Avis de recherche pour de nouvelles approches migratoires de l’Europe

La récente rencontre de haut-niveau à Paris sur la gestion des flux migratoires en provenance d'Afrique n'apporte toujours pas de réponse satisfaisante à ce problème.

The recent high-level Paris meeting on managing migration from Africa still falls far short of resolving the issue.

Lush gardens and gold-festooned state rooms were the setting late last month for the leaders of France, Italy and Spain, and European Union foreign policy chief Federica Mogherini, to gather and talk migration with the presidents of Chad and Niger and the prime minister of Libya’s unity government.  

The proposals in the Paris meeting’s official declaration, released after the conclusion of the joint sessions, contain promising language about local economic development and the need to promote retraining and alternative livelihoods for smugglers and others involved in the movement of migrants. Additionally, Emmanuel Macron’s government appears keen to look more closely at integration between the Maghreb and the Sahel. The declaration repeatedly referenced not just the need for economic development in the region, but also the necessity of providing economic alternatives for migrants as well as local communities that have benefitted from smuggling economies that have grown along with the recent wave of trans-Saharan migration.

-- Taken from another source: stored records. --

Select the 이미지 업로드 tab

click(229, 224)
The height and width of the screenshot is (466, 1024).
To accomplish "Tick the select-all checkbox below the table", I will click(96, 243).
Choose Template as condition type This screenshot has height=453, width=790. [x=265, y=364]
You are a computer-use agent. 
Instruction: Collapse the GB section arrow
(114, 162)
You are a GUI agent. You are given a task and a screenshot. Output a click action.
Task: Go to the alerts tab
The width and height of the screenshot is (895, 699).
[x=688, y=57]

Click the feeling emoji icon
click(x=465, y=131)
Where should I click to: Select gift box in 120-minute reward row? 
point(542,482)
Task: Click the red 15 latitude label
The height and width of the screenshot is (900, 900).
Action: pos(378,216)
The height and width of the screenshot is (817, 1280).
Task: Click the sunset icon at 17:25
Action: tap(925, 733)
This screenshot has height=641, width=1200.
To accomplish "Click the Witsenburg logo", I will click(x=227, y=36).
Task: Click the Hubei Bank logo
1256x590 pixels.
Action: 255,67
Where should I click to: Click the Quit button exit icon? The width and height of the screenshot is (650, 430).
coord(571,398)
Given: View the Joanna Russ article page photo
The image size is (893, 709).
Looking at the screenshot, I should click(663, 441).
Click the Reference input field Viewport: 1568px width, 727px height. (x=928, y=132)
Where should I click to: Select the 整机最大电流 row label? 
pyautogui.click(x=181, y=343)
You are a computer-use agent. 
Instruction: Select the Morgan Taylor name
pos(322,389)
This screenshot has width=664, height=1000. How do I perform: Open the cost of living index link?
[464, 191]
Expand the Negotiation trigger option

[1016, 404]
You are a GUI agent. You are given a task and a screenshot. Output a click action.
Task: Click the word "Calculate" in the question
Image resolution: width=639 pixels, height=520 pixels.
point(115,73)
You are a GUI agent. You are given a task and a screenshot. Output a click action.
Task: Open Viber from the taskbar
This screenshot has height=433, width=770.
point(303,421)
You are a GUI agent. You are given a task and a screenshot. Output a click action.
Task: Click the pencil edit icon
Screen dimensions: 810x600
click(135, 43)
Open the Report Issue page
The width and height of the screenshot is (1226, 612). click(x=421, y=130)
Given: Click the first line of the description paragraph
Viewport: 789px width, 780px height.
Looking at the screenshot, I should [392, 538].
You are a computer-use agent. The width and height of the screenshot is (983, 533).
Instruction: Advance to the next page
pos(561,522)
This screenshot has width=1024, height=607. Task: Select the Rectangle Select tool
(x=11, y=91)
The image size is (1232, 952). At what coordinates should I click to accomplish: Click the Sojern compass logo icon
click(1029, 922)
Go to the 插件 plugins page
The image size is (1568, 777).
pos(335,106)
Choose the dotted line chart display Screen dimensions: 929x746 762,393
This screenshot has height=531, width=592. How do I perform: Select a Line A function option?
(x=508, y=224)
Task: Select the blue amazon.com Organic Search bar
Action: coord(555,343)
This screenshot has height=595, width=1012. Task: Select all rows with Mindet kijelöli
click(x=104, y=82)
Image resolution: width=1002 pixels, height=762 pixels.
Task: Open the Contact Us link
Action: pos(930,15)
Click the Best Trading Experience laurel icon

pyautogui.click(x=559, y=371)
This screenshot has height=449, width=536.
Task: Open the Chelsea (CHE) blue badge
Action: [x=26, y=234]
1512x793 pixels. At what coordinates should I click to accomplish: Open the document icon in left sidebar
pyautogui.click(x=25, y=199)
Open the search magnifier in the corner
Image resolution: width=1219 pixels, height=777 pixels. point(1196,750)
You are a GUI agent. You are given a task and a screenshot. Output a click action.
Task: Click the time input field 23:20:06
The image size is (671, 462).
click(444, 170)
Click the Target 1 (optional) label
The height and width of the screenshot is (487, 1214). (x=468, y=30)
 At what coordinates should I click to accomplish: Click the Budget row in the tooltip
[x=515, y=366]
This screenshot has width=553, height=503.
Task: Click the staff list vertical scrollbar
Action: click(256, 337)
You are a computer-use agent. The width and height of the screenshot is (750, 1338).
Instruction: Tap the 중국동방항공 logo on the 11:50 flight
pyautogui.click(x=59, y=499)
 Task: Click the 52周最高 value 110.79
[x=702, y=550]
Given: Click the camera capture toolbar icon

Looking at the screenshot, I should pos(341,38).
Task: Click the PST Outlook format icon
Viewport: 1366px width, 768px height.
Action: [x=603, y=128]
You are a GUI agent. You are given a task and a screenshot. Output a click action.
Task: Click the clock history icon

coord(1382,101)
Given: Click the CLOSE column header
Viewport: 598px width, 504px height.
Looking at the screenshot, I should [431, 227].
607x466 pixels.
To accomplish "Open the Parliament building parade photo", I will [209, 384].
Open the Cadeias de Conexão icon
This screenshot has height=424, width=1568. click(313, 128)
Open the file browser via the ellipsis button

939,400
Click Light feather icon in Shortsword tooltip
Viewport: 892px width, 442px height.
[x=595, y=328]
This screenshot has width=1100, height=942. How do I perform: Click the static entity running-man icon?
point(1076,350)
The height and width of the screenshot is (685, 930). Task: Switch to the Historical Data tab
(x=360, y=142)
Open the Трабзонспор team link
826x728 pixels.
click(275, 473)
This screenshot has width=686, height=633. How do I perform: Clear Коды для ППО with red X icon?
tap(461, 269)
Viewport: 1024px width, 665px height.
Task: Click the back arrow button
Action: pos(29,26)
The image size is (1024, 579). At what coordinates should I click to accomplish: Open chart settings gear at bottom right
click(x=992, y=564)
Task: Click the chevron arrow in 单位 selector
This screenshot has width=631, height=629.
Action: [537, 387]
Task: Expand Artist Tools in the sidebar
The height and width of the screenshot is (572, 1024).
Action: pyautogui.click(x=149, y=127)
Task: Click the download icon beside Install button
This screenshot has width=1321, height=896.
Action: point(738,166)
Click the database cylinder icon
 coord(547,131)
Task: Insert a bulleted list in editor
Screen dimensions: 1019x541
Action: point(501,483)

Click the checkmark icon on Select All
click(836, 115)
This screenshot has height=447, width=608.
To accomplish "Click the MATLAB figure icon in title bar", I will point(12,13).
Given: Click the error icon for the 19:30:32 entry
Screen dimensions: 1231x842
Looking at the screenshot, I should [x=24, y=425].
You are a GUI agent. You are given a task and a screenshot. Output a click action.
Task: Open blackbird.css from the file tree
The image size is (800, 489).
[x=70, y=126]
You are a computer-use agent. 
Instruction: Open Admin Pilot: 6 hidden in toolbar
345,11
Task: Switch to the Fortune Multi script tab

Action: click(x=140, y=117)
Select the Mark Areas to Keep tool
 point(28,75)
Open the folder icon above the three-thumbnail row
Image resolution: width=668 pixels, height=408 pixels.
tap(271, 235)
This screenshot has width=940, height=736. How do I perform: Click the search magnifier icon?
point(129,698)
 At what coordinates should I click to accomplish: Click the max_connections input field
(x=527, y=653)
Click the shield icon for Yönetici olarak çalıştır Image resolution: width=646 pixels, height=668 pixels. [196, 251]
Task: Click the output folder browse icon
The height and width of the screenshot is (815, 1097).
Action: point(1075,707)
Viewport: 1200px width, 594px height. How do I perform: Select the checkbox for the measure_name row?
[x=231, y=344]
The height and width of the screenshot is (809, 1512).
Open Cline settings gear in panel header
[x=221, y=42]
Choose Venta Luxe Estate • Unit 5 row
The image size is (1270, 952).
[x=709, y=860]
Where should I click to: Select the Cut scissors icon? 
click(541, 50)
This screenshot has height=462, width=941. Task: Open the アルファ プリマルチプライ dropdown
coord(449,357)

In two recent ECFR papers, my colleague Mattia Toaldo and I have argued that any realistic approach to migration must avoid security-heavy approaches to the issue, provide some legal pathways for migrants to work in Europe, and promote regional integration and growth as a way of providing work for migrants and the border communities that benefit from smuggling economies.

One step forward, two steps back

The Paris declaration does contain some elements that could be the seeds of such a policy direction. However, the proposals from the meeting contained in the joint declaration still fall far short of the real needs of migrants and regional communities, and they would retain the security-heavy approach already adopted. These will exacerbate the very conditions they are meant to resolve. France still takes the lead on some security and political issues in the Sahel. Both it and the EU remain wedded to counterproductive and even deadly approaches to the ‘migrant crisis’ that stigmatise and endanger migrants while doing little to understand the factors pushing migrants across the Sahara.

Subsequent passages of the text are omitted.